No alternative burial land for Byo yet

BULAWAYO councillors have expressed concern over government’s reluctance to allocate them alternative land for burials following reports that most of the city’s cemeteries were fast filling up.


According to the latest minutes of the council’s health, housing and education committee, West Park Cemetery is left with only three months’ burial space, while the Luveve gravesite is also fast filling up.

Council last year applied for more land from government for a new burial site, but more than six months down the line, no land has been gazetted.

The local authority is eyeing land near Pumula South high-density suburb for use as a burial site.

Part of the minutes read: “The committee considered the matter and Councillor James Sithole sought clarification on the report.
He wanted to know how much burial space was left at the city’s cemeteries.Councillor Siboniso Khumalo enquired about progress regarding Pumula South Cemetery. Had government now gazetted this facility? Councillor Ernest Rafomoyo concurred.

Bulawayo Mayor Gift Banda

“The deputy mayor (Councillor Gift Banda) was concerned about the three months’ burial space left at West Park Cemetery. He enquired whether council had taken any action on this.

“In response, the acting director of health services explained that West Park grave space was sufficient for the next three months. He confirmed that the Ministry of Home Affairs had not yet gazetted the Pumula South Cemetery.

“The acting town clerk advised that follow-up of the gazetting of the cemetery and other issues was made three weeks ago when municipal officials including the mayor visited Harare. In regard to gazetting of the cemetery, the Ministry of Local Government, Public Works and National Housing was liaising with the Ministry of Home Affairs on this issue.”

Council has been encouraging people to cremate their departed relatives to save on burial space, but the option has had few takers with only 12 cremations done in December last year.

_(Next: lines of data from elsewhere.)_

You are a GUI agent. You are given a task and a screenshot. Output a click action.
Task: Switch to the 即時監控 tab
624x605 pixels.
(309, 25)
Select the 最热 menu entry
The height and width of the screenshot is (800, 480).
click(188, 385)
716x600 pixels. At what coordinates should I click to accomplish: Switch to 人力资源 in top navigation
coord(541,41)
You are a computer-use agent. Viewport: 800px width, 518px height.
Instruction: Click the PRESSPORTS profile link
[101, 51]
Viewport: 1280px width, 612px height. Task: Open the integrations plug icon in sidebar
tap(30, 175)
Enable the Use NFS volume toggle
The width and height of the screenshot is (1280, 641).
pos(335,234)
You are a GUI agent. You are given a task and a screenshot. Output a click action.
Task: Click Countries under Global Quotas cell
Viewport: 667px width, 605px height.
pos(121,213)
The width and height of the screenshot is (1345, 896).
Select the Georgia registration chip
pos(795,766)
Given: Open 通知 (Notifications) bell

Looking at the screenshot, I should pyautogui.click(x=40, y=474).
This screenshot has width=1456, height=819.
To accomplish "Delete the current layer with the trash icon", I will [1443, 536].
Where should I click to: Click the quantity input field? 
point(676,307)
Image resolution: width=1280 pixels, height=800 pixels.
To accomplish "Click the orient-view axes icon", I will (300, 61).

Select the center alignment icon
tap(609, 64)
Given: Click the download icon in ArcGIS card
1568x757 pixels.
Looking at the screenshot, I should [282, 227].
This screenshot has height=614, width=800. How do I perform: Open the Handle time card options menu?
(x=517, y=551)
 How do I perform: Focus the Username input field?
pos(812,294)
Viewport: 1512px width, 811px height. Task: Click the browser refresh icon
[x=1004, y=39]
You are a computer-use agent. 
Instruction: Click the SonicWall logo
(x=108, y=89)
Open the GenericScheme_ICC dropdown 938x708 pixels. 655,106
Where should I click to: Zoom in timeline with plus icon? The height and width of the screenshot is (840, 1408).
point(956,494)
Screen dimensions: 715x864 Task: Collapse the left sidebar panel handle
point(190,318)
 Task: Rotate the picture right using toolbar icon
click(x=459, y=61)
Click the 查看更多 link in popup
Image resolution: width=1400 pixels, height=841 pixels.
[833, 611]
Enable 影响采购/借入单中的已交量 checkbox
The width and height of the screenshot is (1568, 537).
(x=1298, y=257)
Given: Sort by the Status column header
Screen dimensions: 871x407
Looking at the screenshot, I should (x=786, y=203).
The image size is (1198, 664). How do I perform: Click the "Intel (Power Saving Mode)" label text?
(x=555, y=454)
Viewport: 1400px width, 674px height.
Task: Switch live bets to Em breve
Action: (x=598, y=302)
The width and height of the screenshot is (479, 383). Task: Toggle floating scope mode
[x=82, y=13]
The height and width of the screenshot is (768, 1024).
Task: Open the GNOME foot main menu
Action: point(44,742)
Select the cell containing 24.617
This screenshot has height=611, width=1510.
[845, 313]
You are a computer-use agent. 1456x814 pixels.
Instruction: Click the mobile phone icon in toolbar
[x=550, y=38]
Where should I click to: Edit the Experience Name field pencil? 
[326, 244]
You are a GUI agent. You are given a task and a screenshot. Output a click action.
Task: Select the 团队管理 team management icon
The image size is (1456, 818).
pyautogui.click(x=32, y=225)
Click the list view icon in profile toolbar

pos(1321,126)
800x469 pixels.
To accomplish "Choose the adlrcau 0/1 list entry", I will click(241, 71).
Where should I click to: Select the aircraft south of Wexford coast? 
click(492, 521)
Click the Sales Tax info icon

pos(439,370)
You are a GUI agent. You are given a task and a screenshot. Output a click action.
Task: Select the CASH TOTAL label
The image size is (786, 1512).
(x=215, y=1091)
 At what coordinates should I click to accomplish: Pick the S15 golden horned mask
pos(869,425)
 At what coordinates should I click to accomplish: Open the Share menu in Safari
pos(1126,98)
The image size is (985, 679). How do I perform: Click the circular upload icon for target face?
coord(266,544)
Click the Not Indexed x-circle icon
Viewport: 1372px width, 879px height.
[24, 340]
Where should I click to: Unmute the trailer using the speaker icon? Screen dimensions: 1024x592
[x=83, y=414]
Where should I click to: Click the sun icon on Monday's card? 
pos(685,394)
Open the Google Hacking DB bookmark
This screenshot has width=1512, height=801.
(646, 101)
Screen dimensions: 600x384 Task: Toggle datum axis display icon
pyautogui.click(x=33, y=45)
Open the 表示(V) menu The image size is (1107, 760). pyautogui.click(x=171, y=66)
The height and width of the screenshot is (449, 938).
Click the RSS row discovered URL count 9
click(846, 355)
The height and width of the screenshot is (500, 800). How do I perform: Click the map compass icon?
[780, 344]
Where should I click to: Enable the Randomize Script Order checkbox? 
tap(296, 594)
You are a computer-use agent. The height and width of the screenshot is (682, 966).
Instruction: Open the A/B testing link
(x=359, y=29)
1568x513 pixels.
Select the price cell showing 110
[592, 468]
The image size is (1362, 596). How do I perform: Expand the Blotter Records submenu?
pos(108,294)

In a bid to find more burial space, city fathers said they were now negotiating with private land owners for more land to convert into cemeteries.

The council once came up with a controversial burial plan where residents were expected to dig deep graves to allow for two or three burials. The local authority also proposed to stop reservation of graves and asking owners of unused graves to sell them back to the council, and the reduction of cremation tariffs to less than half the cost of a traditional burial as part of efforts to reduce pressure on the existing cemeteries.